Evidently, Katie never watches me eat. She dipped her chip in gooey cheese, used it like a paintbrush to spread the cheese all around her mouth and then ate it by licking her lips.

When I said, "Katie, wipe you're mouth," she told me, "My tongue will do it, Mom."

Two weeks ago, I made the decision to model better behavior and I pray my children are watching -- or they at least forget the times they saw me setting a very poor example.

As of today, I'm 14 days smoke free. After many years of sucking down 20 cigarettes a day, I've made some notable progress in kicking the habit.

And I give my girls the credit. Although I tried to hide it, the little buggers eventually learned to open doors and caught me. But there were other instances when my addiction drove me to public displays they certainly saw.

It was seeing Nikki holding a straw between two fingers and inhaling deeply that gave me my first jolt. The second came when I told Katie to throw away the stick that was once the base of a sucker. She said, "No," put it between two fingers and said, "I smoke like Mom." Then she blew out an imaginary plume of smoke and grinned.

I'll have conversations with my girls about making tough decisions. We'll talk about drinking and smoking, drugs and sex.

I'll put my 2 cents in and back it up with testimony from experts.

But at the end of the day, chances are a lot higher that children will model the behavior they've been shown than the words they hear.

Parents who are kind contribute to making their children kind.Parents who are civic-minded will instill the importance of community commitment in their children.

And when children see someone smoking, they'll naturally wonder what it's like.

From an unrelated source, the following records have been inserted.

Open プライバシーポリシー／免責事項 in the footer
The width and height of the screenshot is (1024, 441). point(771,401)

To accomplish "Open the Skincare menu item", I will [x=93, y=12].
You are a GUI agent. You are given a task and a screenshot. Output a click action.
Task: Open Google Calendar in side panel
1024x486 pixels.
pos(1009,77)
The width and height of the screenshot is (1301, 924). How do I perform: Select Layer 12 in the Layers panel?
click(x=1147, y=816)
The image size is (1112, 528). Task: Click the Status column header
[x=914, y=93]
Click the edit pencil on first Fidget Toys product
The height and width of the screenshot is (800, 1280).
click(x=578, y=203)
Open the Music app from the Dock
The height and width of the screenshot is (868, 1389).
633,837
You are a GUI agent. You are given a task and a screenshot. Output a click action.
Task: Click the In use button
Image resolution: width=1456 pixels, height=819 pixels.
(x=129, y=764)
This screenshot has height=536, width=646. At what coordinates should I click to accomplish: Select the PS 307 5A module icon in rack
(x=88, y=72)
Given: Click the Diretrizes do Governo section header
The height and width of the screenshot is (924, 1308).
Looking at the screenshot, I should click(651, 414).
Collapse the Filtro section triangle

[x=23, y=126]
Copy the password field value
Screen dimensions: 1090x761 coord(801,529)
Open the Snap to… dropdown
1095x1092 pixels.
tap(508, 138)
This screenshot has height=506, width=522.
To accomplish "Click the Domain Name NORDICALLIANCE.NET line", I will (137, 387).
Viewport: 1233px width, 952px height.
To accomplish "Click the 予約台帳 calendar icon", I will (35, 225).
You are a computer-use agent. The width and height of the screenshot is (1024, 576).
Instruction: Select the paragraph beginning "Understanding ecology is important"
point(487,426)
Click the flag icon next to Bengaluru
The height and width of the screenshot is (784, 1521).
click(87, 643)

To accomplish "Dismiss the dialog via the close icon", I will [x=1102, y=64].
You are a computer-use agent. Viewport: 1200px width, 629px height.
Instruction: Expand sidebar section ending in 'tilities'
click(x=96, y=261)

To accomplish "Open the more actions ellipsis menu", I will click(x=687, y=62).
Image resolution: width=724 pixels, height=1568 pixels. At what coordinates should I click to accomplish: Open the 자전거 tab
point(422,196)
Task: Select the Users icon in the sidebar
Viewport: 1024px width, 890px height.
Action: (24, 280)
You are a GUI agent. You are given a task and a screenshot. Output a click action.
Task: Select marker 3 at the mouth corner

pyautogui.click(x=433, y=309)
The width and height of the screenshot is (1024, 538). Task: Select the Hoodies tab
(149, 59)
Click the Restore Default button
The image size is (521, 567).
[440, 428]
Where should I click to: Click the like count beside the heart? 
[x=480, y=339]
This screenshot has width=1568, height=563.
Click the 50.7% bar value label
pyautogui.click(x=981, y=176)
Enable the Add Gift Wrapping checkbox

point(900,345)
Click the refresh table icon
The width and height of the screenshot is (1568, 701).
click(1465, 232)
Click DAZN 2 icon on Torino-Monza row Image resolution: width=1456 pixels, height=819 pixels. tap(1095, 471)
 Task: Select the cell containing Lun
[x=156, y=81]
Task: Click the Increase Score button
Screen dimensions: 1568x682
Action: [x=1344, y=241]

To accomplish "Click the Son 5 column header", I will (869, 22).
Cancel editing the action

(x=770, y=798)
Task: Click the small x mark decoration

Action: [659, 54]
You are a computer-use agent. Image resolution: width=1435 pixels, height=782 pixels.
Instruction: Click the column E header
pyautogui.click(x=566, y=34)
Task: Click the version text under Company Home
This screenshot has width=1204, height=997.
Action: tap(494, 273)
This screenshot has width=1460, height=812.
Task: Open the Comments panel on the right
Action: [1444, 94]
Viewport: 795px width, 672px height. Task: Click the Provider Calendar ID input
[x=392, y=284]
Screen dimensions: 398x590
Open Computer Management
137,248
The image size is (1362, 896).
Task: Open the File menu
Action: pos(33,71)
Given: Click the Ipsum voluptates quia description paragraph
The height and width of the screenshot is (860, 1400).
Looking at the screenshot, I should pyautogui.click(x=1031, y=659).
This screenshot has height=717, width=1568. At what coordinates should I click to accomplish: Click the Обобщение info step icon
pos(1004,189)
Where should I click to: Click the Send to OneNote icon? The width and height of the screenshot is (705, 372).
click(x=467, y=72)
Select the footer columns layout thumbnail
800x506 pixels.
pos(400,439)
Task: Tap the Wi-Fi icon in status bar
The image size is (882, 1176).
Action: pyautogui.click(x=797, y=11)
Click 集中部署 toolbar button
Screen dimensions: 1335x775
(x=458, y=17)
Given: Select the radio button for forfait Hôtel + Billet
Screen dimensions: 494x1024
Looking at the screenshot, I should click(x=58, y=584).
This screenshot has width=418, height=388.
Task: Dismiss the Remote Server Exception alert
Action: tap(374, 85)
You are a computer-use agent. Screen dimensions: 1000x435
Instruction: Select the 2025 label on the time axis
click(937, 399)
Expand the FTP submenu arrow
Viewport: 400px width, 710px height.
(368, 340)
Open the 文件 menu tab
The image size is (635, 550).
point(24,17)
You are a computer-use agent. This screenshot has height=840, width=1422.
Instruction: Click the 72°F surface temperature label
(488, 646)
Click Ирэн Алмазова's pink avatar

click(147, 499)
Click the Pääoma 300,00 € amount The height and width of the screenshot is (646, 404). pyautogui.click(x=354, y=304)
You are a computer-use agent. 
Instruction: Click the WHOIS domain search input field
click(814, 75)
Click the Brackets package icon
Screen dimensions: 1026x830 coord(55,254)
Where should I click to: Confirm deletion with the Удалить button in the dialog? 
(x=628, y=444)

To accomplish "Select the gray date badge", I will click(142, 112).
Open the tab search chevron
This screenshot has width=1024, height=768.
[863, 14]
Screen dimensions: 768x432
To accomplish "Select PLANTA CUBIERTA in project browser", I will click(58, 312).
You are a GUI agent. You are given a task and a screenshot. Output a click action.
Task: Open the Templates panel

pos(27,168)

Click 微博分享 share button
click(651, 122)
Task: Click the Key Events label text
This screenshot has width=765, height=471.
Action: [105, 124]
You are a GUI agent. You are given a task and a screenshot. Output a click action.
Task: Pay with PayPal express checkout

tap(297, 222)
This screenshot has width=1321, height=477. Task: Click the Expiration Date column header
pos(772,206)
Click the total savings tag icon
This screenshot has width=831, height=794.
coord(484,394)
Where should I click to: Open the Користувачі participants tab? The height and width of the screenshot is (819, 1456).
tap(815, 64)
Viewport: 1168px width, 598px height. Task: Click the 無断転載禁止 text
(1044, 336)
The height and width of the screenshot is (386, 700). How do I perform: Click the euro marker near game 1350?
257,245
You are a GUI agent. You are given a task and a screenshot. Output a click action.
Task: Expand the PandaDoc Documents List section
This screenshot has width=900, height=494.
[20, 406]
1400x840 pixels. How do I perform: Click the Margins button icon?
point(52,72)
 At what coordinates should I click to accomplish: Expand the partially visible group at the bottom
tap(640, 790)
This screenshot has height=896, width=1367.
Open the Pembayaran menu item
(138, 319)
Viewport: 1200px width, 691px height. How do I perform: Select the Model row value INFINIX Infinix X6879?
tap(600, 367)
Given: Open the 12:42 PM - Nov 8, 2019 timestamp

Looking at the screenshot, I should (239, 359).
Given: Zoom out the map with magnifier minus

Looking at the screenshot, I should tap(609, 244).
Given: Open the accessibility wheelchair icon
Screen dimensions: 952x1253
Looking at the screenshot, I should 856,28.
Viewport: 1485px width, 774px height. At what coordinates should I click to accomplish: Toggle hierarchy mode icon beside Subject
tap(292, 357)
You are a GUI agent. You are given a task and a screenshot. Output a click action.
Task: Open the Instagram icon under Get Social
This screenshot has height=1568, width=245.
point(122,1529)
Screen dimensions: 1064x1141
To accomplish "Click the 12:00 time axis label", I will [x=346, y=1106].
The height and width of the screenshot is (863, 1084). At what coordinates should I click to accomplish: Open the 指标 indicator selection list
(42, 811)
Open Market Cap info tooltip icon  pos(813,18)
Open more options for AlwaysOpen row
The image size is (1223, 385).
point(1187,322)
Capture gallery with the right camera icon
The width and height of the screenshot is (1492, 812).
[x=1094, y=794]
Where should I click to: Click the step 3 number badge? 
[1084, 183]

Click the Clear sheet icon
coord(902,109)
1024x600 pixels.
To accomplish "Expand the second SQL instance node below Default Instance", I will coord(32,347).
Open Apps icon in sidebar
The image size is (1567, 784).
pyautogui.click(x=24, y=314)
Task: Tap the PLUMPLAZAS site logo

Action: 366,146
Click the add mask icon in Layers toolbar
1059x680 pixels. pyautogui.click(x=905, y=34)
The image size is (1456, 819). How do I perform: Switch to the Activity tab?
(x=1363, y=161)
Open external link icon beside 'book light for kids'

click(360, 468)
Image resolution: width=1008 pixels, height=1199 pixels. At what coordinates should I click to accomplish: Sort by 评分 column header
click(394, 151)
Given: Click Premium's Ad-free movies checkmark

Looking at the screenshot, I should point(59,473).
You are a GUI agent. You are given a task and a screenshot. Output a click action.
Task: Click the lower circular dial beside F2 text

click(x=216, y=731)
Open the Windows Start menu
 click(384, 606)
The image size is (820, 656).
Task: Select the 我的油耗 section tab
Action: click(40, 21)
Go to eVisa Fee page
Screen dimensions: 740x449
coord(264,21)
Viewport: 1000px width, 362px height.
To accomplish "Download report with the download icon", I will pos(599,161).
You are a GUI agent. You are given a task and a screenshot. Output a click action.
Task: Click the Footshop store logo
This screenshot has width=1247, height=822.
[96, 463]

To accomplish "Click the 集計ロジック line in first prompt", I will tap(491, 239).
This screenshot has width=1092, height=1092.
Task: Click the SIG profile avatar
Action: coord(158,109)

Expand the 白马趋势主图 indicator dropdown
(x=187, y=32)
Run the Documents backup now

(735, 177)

In one of my last acts as a smoker, I took one drastic step. I lit a cigarette, put it in my mouth and then sat my girls in my lap.

My sister snapped the picture.

Each time the urge to smoke hits, I have that picture to look at. It reminds me there are two very good reasons to not pick up a cigarette.

Now, if I can just take on eating right and cut down on the television, they'd be on the right track.